В награду за предательство, то ли Господа, то ли и Господа, и ближних своих, повесили отступникам на шею белые ленты, яркие, даже отсюда видно. Белые, шитье золотое, не поскупились же, вот вам и осада. А лент этих еще ворох, служка в руках держит — не десяток, скорее уж, сотня. А людей на площади — сотен девять, десять. Сколько есть истинно верующих в городе Марселе. Не наберут они сто отступников, не наберут…
…а вот набрали. Нескоро, к полудню почти. К тому времени уже зевак набралось — и на площади за солдатами, и на крышах, и во всех окнах. Полдень настал, маловеры кончились. Опять заговорил епископ, потом судейский. По очереди говорили. Долго, Мадлен не слушала — устала стоять. Давно уже поясница ныла, а солнце выглянуло, так она в двух платьях, одно поверх другого, да в накидке совсем спеклась. Ну и славно. Тут пока думаешь, как бы потом не истечь — не до епископа. Детей только жалко, но их мастера с подмастерьями на руки взяли. Стоим. Что дальше-то?..
Домой не пустят. Это понятно. Значит, отсюда погонят куда-то… И это хорошо, если погонят. Потому что лишенного огня и воды, если его после заката встретишь, и убить можно — по старому закону. А уже полдень. Может быть, и правда Вифлеем.
И еще стояли не меньше часа. Епископ перед магистратом прохаживается, что-то им выговаривает, на толпу рукой показывает. Члены магистрата головами кивают, все это выслушивают — и не шевелятся. Они говорят, люди на площади стоят. Молча уже стоят, не плачут, не переговариваются.
Мадлен смотрит в небо — ясное, чистое, солнышко ползет, яркое. Если погонят из города — хорошо, идти не холодно будет, не замерзнем. Только бы гроза не пришла, весной погода переменчива. Как приползет сейчас туча… сначала порадуемся, не печет, не жарит, а потом станет холодно, да в мокрых шерстяных одежках совсем шагу ни ступить. Тяжело.

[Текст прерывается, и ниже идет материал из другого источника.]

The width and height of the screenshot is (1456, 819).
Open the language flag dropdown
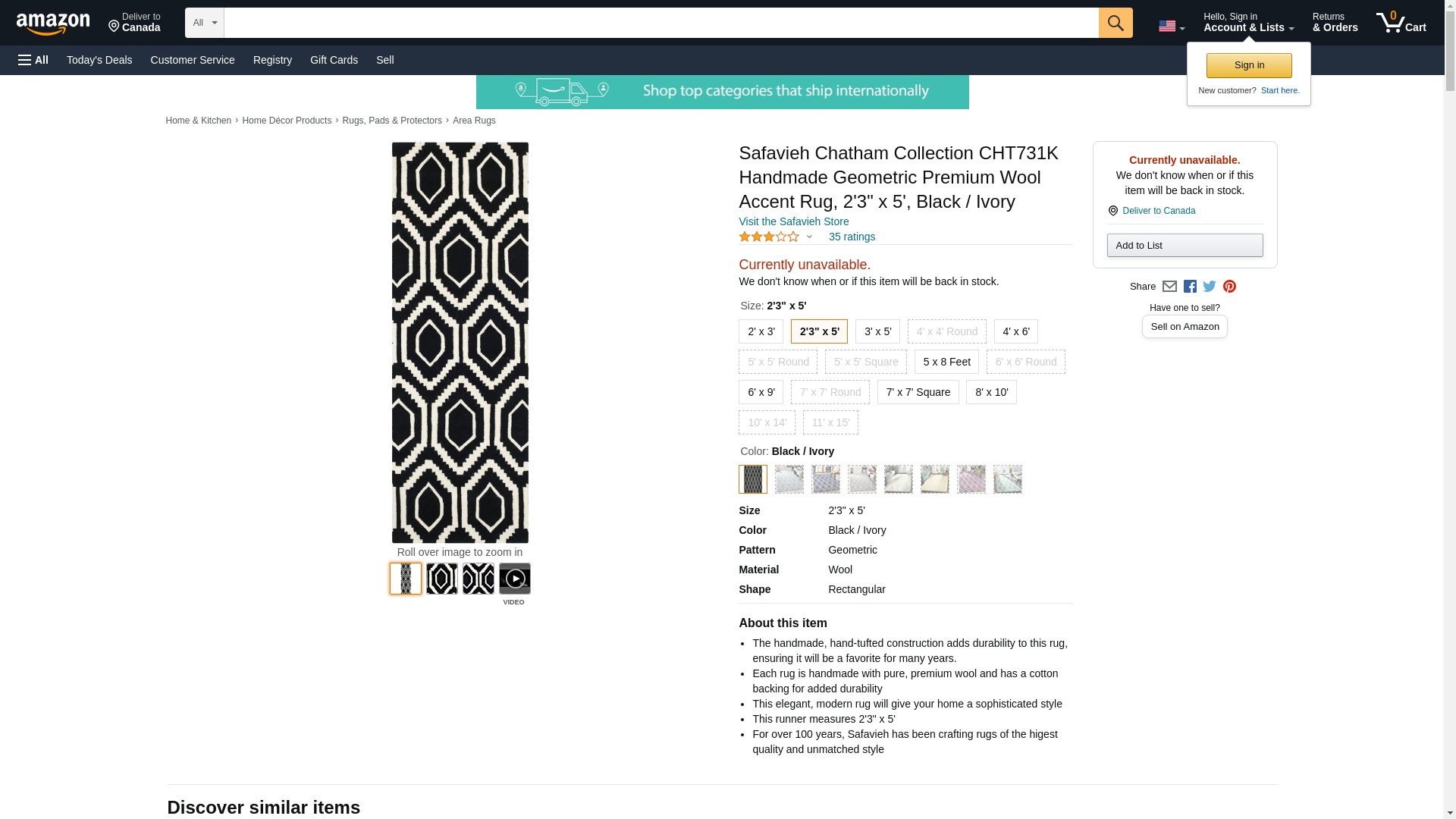coord(1171,27)
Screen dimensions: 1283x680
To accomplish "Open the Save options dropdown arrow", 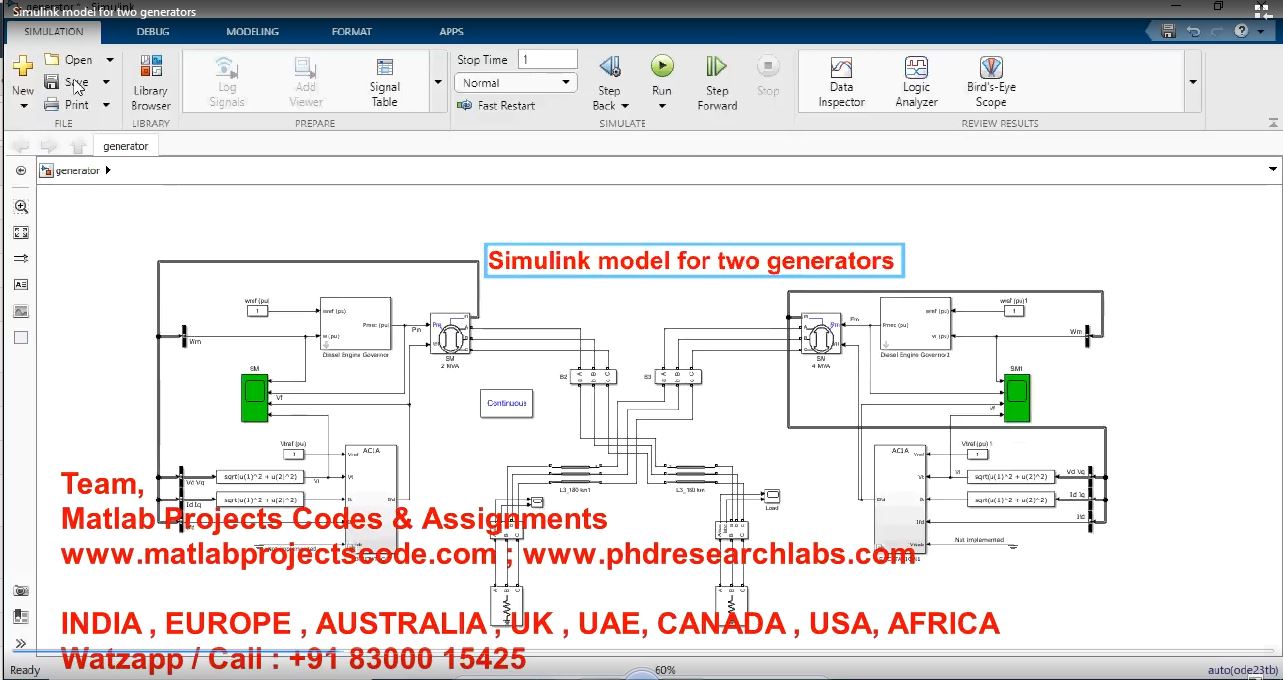I will (107, 82).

— …потому как есть вы… предатели и отступники… упорствующие… изгнаны вон! — охрип епископ, вот и на визг перешел. — Властью… данной…
И замолк. Судейский к капитану семенит, что-то стрекочет, тот аж на дыбы встал, потом сплюнул через плечо и пошел к своим, распоряжаться. Мадлен Господь ростом не обидел, ей все видно поверх голов, только иногда чьи-то затылки загораживают. Вот побежала по цепочке солдат команда, как огонь по веревке, обежала всю сеть — и вспыхнуло.